What genetic mutations and syndromes are associated with Papillary Renal Cell Carcinoma (PRCC)?

From the Guidelines

Papillary renal cell carcinoma (PRCC) is associated with several genetic mutations and syndromes, including mutations in the MET gene, particularly in type 1 PRCC, and mutations in the FH gene, which is linked to hereditary leiomyomatosis and renal cell cancer (HLRCC) syndrome. The most significant genetic alterations in PRCC include:

• Mutations in the MET gene, particularly in type 1 PRCC, as reported in 1
• Mutations in the FH gene, which is linked to hereditary leiomyomatosis and renal cell cancer (HLRCC) syndrome, as mentioned in 1
• Alterations in the NRF2-antioxidant response element pathway, as discussed in 1
• Mutations in genes such as CDKN2A, SETD2, and BAP1, as noted in 1 Hereditary papillary renal cell carcinoma (HPRCC) is an autosomal dominant syndrome caused by activating mutations in the MET proto-oncogene, predisposing affected individuals to develop multiple, bilateral papillary renal tumors, as described in 1. Birt-Hogg-Dubé syndrome, caused by mutations in the FLCN gene, can also present with papillary renal tumors alongside other manifestations, as mentioned in 1. These genetic alterations drive tumor development by affecting cellular pathways involved in metabolism, proliferation, and response to hypoxia, as discussed in 1. Understanding these genetic underpinnings is crucial for accurate diagnosis, risk assessment in family members, and development of targeted therapies for patients with PRCC, as emphasized in 1. Key points to consider in the diagnosis and management of PRCC include:
• The recognition of new RCC subtypes, many demonstrating at least focal papillary architecture, as reported in 1
• The importance of excluding other entities that may show papillary architecture, such as FH-deficient RCC, MITF family translocation family RCC, renal medullary carcinoma, collecting duct carcinoma, and acquired cystic disease-associated RCC, as noted in 1
• The use of molecular classification to stratify PRCC into biologic subtypes, as proposed in 1
• The consideration of tumor architecture, including specific morphologic patterns, in predicting outcome, as discussed in 1

From the Research

Genetic Mutations and Syndromes Associated with Papillary Renal Cell Carcinoma

• Hereditary papillary renal cell carcinoma (HPRCC) is a rare autosomal dominant disease characterized by the development of multiple and bilateral papillary type I renal cell carcinomas (RCC) and papillary adenomas caused by activating mutations in the MET proto-oncogene 2, 3.
• The MET gene is commonly altered in type 1 PRCC, while multiple alterations are involved in type 2 PRCC 4.
• Activating mutations of MET were present in three cell lines that all demonstrated increased MET phosphorylation in response to HGF and abrogation of MET phosphorylation in response to MET inhibitors 5.
• Type 1 PRCC tends to have more alterations in the MET tyrosine kinase receptor than Type 2 PRCC 6.

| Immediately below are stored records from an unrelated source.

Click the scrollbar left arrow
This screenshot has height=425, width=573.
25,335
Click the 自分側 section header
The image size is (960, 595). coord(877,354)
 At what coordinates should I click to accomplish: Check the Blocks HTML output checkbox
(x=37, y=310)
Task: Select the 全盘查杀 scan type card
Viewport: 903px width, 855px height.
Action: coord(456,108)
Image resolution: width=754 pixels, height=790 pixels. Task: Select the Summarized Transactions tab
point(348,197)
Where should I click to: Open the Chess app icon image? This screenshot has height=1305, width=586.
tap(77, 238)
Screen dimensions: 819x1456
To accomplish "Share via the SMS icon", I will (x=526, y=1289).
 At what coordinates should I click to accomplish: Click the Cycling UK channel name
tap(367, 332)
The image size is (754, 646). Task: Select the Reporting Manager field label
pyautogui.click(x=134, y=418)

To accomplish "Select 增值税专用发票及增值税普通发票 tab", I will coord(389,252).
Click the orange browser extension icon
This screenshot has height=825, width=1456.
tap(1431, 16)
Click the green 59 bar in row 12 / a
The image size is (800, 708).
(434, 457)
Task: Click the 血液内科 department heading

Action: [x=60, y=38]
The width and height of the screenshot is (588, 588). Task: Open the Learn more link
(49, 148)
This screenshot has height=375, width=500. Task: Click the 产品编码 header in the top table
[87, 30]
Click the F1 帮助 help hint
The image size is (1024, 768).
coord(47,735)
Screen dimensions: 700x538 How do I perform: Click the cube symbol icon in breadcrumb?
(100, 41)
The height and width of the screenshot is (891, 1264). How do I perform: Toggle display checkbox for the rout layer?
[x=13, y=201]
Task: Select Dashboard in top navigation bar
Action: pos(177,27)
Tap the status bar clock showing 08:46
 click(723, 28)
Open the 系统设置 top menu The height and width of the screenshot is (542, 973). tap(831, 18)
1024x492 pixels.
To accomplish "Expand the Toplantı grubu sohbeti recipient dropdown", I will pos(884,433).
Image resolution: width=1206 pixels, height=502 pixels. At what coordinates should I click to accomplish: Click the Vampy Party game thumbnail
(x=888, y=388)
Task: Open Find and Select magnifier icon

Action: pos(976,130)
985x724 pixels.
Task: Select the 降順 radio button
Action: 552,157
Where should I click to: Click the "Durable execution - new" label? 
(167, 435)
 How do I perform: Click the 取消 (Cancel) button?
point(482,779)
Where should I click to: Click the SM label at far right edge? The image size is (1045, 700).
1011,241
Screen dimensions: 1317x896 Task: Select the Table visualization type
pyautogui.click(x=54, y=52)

Syndromes Associated with Papillary Renal Cell Carcinoma

• Hereditary papillary renal cell carcinoma (HPRCC) syndrome is an autosomal dominant syndrome characterized by the occurrence of bilateral and multifocal, classic type papillary renal cell carcinomas 3.
• HPRCC syndrome is associated with missense mutations in the tyrosine kinase domain of the MET proto-oncogene 3.
• The presence of a non-papillary RCC associated with numerous papillary tumors should not exclude the diagnostic suspicion of HPRCC and thus to perform a thorough genomic study 2.